_Input material:_
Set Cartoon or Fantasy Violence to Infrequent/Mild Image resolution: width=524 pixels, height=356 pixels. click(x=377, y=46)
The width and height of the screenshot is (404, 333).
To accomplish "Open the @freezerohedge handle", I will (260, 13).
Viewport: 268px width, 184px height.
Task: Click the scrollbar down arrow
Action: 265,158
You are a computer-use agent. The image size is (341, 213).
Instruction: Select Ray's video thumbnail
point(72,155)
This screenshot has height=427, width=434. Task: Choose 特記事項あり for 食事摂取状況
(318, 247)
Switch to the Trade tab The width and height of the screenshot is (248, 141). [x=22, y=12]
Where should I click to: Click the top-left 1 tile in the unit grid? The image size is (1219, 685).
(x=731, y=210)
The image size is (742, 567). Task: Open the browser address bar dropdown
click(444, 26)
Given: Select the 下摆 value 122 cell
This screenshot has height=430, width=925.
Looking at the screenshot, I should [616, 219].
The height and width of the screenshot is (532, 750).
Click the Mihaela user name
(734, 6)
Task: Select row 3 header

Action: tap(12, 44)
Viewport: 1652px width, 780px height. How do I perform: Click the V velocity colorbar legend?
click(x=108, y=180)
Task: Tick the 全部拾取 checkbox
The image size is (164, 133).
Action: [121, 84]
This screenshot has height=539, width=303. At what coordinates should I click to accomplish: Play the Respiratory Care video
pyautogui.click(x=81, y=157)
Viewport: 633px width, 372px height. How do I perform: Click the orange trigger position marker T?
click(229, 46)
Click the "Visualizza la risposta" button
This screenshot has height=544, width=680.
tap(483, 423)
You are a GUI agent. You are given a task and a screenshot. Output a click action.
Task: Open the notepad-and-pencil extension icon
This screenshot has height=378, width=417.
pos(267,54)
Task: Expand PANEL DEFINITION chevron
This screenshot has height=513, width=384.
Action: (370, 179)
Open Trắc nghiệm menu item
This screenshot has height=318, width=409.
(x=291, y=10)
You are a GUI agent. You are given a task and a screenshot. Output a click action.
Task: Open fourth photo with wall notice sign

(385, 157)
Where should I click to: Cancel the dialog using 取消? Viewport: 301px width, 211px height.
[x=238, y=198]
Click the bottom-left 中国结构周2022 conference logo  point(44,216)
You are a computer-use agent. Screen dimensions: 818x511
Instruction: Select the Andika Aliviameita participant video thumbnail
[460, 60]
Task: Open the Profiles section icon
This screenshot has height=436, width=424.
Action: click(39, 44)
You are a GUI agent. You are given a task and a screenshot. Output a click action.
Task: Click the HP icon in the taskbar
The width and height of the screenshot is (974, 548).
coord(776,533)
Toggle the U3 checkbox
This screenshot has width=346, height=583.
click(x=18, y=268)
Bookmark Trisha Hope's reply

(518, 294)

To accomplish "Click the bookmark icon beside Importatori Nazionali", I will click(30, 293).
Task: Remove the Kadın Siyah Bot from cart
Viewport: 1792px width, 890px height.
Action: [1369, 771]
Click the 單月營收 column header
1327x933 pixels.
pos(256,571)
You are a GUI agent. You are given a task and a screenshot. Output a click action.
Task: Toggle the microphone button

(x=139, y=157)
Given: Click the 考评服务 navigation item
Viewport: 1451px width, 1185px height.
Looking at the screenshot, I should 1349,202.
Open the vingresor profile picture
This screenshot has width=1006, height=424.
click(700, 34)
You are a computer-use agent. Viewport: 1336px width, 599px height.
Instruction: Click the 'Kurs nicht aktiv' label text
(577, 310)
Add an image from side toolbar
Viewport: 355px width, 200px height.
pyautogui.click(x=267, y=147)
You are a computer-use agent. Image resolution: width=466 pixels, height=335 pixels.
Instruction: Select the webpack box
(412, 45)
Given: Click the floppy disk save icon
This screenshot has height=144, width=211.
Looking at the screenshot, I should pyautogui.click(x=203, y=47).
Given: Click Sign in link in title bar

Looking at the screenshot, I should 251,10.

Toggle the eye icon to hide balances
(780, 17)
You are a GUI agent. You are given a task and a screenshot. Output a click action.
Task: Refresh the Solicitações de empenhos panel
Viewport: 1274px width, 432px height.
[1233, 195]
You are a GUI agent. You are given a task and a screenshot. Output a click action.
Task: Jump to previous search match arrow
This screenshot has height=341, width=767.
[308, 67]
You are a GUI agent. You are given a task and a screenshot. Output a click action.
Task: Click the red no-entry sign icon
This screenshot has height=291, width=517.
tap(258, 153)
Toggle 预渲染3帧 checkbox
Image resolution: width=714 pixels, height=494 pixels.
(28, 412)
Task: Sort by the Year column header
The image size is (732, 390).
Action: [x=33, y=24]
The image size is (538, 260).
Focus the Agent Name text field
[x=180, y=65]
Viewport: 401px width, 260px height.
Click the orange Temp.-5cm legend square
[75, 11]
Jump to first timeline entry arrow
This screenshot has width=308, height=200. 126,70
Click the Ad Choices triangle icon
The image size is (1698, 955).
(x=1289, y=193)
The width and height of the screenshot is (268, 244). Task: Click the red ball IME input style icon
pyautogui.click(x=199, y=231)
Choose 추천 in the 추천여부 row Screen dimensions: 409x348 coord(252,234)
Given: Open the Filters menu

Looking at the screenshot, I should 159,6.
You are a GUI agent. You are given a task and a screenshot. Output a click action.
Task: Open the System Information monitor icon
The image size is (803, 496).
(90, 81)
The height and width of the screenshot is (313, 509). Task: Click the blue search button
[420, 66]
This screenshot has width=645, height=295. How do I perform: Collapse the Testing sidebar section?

_Exercise:_
Within the listing above, give again exactly every line from the line with "Viewport: 633px width, 372px" through the line with "Task: Open the notepad-and-pencil", both included, and no other line.

_The answer:_
Viewport: 633px width, 372px height. How do I perform: Click the orange trigger position marker T?
click(229, 46)
Click the "Visualizza la risposta" button
This screenshot has height=544, width=680.
tap(483, 423)
You are a GUI agent. You are given a task and a screenshot. Output a click action.
Task: Open the notepad-and-pencil extension icon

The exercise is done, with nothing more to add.